Upaya penguatan pondok pesantren ini dilakukan dengan dampingan Lembaga Pengabdian Pada Masyarakat (LPPM) Universitas Airlangga Surabaya, Gerakan Peduli Ibu dan Anak Sehat membangun Generasi Cemerlang Berbasis keluarga (Geliat) Airlangga, didukung oleh UNICEF.

Menurut dia, ponpes sejak dahulu selalu menjadi garda terdepan dalam hal apapun, tidak hanya masalah penanganan COVID-19 ini saja.

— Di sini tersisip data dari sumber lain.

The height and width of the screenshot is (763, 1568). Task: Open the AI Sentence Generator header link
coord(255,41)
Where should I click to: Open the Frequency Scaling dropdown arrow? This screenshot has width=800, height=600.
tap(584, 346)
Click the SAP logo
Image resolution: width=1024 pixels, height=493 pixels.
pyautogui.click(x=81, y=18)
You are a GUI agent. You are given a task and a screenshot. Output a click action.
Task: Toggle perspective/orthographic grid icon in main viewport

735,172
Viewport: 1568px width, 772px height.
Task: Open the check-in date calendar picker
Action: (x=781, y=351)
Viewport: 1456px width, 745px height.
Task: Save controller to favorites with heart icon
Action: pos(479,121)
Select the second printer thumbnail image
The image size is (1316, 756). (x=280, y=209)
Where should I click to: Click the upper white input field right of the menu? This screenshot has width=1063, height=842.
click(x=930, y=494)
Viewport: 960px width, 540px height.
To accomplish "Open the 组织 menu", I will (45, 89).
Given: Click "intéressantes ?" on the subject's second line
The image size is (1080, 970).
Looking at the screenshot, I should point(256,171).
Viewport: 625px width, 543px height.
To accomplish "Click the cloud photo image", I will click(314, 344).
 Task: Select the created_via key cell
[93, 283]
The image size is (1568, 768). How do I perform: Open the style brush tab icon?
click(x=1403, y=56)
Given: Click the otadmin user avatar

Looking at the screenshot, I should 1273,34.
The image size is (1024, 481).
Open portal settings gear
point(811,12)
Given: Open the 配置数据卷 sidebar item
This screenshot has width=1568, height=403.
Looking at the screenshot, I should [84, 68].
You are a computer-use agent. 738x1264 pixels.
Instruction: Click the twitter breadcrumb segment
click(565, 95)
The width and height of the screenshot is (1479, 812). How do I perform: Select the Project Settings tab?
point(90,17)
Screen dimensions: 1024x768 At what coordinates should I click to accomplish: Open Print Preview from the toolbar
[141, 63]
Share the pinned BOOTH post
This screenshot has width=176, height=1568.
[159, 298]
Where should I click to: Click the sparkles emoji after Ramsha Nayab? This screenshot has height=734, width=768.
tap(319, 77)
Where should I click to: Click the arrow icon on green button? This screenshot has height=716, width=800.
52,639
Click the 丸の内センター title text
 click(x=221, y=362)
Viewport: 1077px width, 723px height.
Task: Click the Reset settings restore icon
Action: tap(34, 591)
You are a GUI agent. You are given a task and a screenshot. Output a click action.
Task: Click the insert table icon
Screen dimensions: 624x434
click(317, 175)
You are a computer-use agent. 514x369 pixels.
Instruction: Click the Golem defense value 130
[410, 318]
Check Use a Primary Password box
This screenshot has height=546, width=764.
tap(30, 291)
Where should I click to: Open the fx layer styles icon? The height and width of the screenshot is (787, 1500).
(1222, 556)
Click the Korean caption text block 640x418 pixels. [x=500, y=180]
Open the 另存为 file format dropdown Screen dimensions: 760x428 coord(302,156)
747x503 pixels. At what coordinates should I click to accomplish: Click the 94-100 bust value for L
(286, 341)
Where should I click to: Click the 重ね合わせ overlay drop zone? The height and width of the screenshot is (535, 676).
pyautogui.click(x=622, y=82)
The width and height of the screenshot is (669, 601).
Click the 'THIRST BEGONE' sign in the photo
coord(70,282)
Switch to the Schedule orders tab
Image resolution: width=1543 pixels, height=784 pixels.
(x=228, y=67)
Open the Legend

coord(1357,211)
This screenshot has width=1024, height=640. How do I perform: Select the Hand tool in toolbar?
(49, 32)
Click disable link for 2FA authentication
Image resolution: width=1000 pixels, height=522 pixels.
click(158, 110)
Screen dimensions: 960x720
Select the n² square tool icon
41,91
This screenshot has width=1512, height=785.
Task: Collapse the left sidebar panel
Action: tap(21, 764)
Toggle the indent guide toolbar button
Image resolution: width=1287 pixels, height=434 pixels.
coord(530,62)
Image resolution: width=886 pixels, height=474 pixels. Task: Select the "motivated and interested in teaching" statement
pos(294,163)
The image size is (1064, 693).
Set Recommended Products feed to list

Bahkan di Indonesia ada 23 ribu ponpes yang dalam naungan Nahdlatul Ulama (NU).

"Maka pesantren juga punya kewajiban untuk memikirkan kemaslahatan kehidupan santri dan keluarga santri," katanya.

Sehingga, lanjut dia, bekerja sama dengan pesantren sama artinya dengan bekerja sama dengan jutaan keluarga santrinya yang menimba ilmu di pesantren tersebut," ujarnya.

Alissa Wahid mengatakan dengan pondok pesantren mendapatkan pendampingan dari kalangan akademisi seperti Fakultas Kesehatan Masyarakat (FKM) Unair Surabaya ini, diharapkan para pengurus pondok pesantren sudah mulai bisa memitigasi masalah yang terjadi di lingkungan pondok selama ini.

Ia berharap, jika memang ada gap antara kebiasaan kehidupan di pondok pesantren selama ini dengan pola kebiasaan baru sesuai protokol kesehatan, maka masalah tersebut harus dimitigasi demi mengurangi resiko yang dapat terjadi.

"Jika kebiasaan hidup di pondok selama ini memang merupakan perilaku yang berisiko, maka saya sangat berharap para kiai untuk mengingatkan para santri bahwa sementara ini masih dalam kondisi COVID-19 agar selalu menjaga jarak," katanya.

Person in charge program Geliat Unair, Dr. Nyoman Anita Damayanti, drg., M.S. menyebutkan, jumlah pasien yang terpapar COVID-19 di Jawa Timur jauh lebih sedikit dibandingkan masyarakat yang kondisinya sehat.

"Yang sehat ini lebih banyak dibandingkan mereka yang sakit. Untuk itu mari kita jadikan yang sehat agar tetap sehat, sementara yang sakit jangan boleh menjadi semakin sakit," katanya.

Sementara itu, Epidemiolog FKM Unair Surabaya, Dr. M. Atoillah Isfandiari, dr., M.Kes menjelaskan, terdapat kesenjangan pengetahuan antara mereka yang paham tentang COVID-19 dengan masyarakat awam. Ini yang menjadi penyebab kesimpangsiuran dan kebingungan masyarakat terhdap informasi yang benar tentang COVID-19.

"Antara dokter dan pasien itu terdapat kesenjangan pengetahuan. Banyak hal yang masih belum diketahui tentang COVID-19, sehingga pengetahuan perlu disampaikan sebaik mungkin," kata Atoillah.

Pimpinan Pondok Pesantren Lirboyo Kediri, H. Abdul Mu’id Shohib menyambut baik pendampingan yang dilakukan Geliat Airlangga LPPM Unair Surabaya ini.

"Kami berharap banyak ilmu, pengetahuan hal-hal yang bisa menjadi bekal bagi santri untuk menghadapi pandemi ini. Tantangan pesantren bagaimana menjaga santri agar tidak terpapar COVID-19. Ini tidak ringan, karena tantangan menghadapi santri bandel jauh lebih ringan dibanding tantangan bagaimana menghadapi COVID-19," ujarnya.